Answer
The limit of a polynomial function $ f\left( x \right)={{b}_{n}}{{x}^{n}}+{{b}_{n-1}}{{x}^{n-1}}+\cdots +{{b}_{1}}x+{{b}_{0}}$ is $\underset{x\to a}{\mathop{\lim }}\,f\left( x \right)=f\left( a \right)$, which is the value of the polynomial evaluated at the $ a $.
Work Step by Step
A polynomial function is a sum of monomials.
$ f\left( x \right)={{b}_{n}}{{x}^{n}}+{{b}_{n-1}}{{x}^{n-1}}+\cdots +{{b}_{1}}x+{{b}_{0}}$
Thus, to find the limit of a polynomial, find the limit of each of the monomials and add them up.
So,
$\begin{align}
& \underset{x\to a}{\mathop{\lim }}\,f\left( x \right)=\underset{x\to a}{\mathop{\lim }}\,\left( {{b}_{n}}{{x}^{n}}+{{b}_{n-1}}{{x}^{n-1}}+\cdots +{{b}_{1}}x+{{b}_{0}} \right) \\
& =\underset{x\to a}{\mathop{\lim }}\,{{b}_{n}}{{x}^{n}}+\underset{x\to a}{\mathop{\lim }}\,{{b}_{n-1}}{{x}^{n-1}}+\cdots +\underset{x\to a}{\mathop{\lim }}\,{{b}_{1}}x+\underset{x\to a}{\mathop{\lim }}\,{{b}_{0}}
\end{align}$
Use $\underset{x\to a}{\mathop{\lim }}\,c=c\ \text{with }c={{b}_{0}}$,
$\begin{align}
& \underset{x\to a}{\mathop{\lim }}\,f\left( x \right)={{b}_{n}}{{a}^{n}}+{{b}_{n-1}}{{a}^{n-1}}+\cdots +{{b}_{1}}a+{{b}_{0}} \\
& =f\left( a \right)
\end{align}$
which is equal to value of the polynomial evaluated at $ a $.
Thus, if $ f $ is a polynomial function, then $\underset{x\to a}{\mathop{\lim }}\,f\left( x \right)=f\left( a \right)$ for any number $ a $.

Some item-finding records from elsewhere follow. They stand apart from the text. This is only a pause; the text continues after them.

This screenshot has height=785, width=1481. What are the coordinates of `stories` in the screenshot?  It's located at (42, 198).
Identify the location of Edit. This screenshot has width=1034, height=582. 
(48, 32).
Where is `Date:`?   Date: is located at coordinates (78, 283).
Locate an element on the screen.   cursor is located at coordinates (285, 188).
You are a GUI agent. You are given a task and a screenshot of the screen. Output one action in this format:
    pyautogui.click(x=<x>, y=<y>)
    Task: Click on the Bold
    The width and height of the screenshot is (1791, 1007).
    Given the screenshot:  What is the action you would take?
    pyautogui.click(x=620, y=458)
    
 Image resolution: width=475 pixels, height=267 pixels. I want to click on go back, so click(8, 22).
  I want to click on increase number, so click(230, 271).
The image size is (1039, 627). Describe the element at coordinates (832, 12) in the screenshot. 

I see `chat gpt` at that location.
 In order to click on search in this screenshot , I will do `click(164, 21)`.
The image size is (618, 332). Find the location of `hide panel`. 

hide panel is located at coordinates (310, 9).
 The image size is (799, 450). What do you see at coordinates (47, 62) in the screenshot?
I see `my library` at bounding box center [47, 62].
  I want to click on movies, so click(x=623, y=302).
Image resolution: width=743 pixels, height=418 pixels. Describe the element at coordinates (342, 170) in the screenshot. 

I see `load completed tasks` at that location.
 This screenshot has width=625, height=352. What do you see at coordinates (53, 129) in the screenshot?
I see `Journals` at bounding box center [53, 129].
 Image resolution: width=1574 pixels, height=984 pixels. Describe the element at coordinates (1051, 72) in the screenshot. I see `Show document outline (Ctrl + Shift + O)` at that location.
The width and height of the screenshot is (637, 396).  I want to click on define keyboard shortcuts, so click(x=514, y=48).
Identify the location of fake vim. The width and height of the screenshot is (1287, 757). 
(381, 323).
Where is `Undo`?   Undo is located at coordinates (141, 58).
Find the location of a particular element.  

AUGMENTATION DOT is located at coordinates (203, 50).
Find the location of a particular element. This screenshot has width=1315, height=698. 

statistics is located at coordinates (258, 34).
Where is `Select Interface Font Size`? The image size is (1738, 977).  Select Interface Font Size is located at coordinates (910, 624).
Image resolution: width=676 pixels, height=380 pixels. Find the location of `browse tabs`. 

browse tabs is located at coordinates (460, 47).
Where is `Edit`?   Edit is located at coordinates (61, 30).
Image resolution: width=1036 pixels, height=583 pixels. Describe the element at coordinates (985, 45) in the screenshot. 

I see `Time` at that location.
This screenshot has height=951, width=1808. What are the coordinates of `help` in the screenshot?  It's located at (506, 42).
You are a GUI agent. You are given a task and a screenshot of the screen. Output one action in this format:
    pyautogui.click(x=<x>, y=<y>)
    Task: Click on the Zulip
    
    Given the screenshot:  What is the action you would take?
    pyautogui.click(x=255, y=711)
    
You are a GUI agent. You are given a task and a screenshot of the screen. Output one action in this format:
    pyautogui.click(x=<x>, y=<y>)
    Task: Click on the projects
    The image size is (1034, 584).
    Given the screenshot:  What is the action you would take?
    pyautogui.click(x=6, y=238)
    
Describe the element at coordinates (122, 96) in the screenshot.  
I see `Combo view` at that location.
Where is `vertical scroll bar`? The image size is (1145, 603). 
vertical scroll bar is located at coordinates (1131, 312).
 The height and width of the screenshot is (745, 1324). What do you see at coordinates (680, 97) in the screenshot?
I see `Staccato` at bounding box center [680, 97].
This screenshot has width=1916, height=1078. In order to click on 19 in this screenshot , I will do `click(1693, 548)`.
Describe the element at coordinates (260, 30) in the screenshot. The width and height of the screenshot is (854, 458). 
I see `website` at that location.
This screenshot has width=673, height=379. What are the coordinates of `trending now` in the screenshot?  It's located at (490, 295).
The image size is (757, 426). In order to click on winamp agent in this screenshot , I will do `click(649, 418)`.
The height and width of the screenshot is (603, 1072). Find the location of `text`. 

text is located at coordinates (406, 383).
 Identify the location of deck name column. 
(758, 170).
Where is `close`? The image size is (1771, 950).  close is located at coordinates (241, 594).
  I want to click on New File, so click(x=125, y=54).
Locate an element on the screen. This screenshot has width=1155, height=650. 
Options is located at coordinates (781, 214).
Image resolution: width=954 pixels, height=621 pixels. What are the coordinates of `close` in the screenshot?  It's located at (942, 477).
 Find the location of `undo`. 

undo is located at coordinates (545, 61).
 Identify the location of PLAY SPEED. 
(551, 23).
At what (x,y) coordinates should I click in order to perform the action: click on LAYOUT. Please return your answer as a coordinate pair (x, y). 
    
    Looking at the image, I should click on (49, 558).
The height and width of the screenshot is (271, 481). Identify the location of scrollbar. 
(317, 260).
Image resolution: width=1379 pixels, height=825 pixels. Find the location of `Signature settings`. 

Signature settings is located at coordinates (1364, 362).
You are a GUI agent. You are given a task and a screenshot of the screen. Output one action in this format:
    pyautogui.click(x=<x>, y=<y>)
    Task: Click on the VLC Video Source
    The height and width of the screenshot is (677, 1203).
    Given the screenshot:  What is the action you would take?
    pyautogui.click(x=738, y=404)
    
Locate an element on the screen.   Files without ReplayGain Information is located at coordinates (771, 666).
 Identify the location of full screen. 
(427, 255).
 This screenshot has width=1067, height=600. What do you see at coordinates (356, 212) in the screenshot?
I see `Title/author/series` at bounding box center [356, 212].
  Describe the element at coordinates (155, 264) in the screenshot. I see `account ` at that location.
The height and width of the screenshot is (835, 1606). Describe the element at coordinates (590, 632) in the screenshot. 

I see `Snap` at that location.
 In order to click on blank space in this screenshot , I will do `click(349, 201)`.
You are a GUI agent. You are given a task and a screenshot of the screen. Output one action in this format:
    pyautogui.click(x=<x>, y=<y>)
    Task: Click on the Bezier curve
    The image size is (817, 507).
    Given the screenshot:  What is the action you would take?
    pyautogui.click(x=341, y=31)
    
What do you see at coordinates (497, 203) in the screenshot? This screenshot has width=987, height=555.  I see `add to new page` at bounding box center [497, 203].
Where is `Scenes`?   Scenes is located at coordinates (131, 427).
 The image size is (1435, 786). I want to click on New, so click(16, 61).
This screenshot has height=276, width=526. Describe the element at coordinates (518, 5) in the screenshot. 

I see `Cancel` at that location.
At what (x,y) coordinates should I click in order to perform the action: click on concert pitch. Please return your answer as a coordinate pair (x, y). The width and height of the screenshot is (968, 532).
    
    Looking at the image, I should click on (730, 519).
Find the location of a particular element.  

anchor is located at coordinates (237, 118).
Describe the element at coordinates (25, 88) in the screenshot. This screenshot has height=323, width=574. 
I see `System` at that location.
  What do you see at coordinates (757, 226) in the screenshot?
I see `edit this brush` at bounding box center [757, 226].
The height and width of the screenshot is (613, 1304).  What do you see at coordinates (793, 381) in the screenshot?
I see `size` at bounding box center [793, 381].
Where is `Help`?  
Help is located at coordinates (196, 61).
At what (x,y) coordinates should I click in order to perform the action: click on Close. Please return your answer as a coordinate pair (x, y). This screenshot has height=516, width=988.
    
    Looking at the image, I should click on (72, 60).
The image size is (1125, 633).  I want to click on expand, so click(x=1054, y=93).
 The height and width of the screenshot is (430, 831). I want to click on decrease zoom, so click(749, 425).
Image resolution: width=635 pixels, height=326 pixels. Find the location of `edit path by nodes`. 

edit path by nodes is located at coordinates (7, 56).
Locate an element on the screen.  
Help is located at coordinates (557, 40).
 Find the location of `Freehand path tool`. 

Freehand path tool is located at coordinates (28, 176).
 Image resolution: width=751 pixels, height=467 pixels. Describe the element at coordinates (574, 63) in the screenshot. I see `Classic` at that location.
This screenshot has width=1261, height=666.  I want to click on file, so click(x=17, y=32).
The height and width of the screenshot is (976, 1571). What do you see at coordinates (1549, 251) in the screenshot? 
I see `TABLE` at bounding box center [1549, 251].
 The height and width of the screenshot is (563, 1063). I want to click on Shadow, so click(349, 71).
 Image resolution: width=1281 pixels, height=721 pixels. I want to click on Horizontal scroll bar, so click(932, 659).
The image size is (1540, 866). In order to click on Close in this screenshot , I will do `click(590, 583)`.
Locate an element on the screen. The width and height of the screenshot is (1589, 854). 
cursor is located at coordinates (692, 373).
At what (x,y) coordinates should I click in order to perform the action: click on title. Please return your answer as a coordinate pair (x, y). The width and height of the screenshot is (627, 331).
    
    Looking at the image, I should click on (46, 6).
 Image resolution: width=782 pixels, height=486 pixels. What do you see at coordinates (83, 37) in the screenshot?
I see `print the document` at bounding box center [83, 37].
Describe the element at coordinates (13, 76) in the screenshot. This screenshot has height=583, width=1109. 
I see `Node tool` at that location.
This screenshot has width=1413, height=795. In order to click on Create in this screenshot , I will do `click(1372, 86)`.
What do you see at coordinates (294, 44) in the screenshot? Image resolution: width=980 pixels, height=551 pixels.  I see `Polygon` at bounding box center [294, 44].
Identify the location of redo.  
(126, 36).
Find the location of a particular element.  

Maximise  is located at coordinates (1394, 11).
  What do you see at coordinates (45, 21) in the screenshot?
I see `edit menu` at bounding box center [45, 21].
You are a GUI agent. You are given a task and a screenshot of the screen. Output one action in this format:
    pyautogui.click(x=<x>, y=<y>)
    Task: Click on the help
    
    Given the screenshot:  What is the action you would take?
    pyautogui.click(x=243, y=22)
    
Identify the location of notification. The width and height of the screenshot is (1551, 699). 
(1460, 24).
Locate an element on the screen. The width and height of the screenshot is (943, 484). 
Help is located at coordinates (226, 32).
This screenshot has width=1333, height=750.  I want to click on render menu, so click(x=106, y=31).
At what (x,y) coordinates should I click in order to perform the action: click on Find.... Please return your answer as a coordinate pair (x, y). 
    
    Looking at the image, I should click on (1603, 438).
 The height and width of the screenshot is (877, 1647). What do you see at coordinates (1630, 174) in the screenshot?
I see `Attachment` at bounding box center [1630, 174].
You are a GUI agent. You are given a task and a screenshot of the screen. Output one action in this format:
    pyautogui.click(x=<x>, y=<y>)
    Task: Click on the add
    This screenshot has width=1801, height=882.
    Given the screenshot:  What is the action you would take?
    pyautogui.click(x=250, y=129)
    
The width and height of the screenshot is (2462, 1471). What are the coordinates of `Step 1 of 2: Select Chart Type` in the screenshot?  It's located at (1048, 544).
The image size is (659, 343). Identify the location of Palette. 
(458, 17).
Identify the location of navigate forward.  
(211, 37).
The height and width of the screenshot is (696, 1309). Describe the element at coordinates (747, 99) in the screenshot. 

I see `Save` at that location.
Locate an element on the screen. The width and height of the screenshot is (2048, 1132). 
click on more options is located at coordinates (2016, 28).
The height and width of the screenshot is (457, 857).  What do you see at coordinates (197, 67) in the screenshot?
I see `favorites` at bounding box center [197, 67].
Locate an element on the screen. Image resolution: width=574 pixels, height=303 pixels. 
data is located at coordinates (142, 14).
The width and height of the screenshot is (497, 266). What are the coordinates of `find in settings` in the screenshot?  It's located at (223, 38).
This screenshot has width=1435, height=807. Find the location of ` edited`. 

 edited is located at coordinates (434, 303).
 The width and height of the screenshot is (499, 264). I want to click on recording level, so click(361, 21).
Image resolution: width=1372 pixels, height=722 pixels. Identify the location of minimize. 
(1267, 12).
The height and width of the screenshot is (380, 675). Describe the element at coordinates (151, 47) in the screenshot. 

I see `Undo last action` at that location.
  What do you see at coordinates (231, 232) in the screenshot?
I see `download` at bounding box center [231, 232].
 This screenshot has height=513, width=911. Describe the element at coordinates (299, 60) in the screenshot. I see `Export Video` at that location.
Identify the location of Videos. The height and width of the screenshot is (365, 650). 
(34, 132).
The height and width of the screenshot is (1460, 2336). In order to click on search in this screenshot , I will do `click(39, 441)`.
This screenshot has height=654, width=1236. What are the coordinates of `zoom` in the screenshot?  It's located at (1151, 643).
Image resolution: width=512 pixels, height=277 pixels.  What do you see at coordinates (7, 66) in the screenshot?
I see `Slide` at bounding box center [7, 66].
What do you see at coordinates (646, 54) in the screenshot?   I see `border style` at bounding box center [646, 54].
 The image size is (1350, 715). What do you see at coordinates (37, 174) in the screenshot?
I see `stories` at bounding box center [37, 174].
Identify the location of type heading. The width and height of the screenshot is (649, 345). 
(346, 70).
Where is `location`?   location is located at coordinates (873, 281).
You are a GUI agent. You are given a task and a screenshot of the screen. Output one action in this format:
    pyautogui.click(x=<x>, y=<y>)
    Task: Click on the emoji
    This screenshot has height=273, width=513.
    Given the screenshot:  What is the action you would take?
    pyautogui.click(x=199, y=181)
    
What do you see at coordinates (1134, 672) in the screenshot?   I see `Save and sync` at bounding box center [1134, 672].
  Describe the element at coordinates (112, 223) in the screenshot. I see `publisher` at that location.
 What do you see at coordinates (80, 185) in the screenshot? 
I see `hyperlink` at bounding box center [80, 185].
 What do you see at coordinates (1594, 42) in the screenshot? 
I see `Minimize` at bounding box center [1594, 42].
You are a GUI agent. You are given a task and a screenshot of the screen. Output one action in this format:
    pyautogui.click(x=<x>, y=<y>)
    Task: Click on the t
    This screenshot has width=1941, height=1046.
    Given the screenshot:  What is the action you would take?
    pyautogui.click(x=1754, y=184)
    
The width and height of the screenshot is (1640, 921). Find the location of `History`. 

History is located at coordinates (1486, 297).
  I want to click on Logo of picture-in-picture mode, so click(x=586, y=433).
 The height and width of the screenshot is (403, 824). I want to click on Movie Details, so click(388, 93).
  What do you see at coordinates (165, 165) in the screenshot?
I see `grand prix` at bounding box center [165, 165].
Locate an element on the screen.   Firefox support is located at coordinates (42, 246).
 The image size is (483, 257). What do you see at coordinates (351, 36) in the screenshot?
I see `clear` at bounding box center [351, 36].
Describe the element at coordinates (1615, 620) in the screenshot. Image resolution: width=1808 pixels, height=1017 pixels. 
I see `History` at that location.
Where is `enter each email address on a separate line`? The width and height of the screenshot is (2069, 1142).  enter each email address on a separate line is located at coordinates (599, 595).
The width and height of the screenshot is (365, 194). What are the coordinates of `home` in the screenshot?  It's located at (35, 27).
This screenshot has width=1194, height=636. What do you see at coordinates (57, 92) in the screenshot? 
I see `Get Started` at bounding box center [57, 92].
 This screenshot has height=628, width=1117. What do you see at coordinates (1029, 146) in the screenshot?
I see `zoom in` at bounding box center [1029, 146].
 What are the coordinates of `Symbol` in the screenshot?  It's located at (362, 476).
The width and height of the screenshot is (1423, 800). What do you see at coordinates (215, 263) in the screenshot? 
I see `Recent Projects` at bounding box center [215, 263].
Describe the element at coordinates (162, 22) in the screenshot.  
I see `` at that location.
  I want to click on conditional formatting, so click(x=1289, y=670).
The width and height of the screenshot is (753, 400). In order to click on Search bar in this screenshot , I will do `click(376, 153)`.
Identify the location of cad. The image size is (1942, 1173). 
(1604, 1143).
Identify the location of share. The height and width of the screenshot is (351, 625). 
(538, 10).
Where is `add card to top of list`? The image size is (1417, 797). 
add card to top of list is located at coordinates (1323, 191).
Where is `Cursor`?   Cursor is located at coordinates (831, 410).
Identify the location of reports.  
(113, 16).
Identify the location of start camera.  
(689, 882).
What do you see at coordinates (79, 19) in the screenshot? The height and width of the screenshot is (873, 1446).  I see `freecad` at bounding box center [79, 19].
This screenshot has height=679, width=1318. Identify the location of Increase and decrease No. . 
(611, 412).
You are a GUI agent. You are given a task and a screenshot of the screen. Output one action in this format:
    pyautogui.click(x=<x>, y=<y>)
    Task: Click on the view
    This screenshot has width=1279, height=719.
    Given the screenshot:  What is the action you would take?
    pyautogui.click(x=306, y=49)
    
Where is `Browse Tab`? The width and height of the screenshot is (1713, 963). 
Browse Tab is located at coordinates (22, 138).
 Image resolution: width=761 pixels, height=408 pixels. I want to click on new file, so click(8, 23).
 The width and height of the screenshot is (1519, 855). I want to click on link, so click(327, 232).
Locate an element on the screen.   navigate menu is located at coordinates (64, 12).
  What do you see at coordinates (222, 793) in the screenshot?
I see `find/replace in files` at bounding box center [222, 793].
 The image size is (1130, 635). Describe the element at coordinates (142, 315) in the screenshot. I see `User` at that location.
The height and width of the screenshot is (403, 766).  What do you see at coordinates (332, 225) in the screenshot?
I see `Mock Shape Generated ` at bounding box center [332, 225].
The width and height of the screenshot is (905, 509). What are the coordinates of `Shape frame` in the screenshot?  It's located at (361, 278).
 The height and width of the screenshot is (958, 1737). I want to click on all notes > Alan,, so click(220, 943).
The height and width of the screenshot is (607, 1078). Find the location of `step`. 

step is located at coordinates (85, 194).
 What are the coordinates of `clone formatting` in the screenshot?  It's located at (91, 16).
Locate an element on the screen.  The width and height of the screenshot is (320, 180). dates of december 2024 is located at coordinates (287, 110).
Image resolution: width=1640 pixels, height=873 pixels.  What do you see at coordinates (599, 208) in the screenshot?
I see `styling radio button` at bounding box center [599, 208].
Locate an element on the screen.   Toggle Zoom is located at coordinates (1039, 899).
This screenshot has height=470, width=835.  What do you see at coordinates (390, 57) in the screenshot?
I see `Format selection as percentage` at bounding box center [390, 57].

For example, $ f\left( x \right)={{x}^{3}}-2{{x}^{2}}+x+3$
$\begin{align}
& \underset{x\to 0}{\mathop{\lim }}\,f\left( x \right)=\underset{x\to 0}{\mathop{\lim }}\,\left( {{x}^{3}}-2{{x}^{2}}+x+3 \right) \\
& =\underset{x\to 0}{\mathop{\lim }}\,{{x}^{3}}-\underset{x\to 0}{\mathop{\lim }}\,2{{x}^{2}}+\underset{x\to 0}{\mathop{\lim }}\,x+\underset{x\to 0}{\mathop{\lim }}\,3 \\
& ={{0}^{3}}-2\times {{0}^{2}}+0+3 \\
& =0-0+0+3 \\
& =3
\end{align}$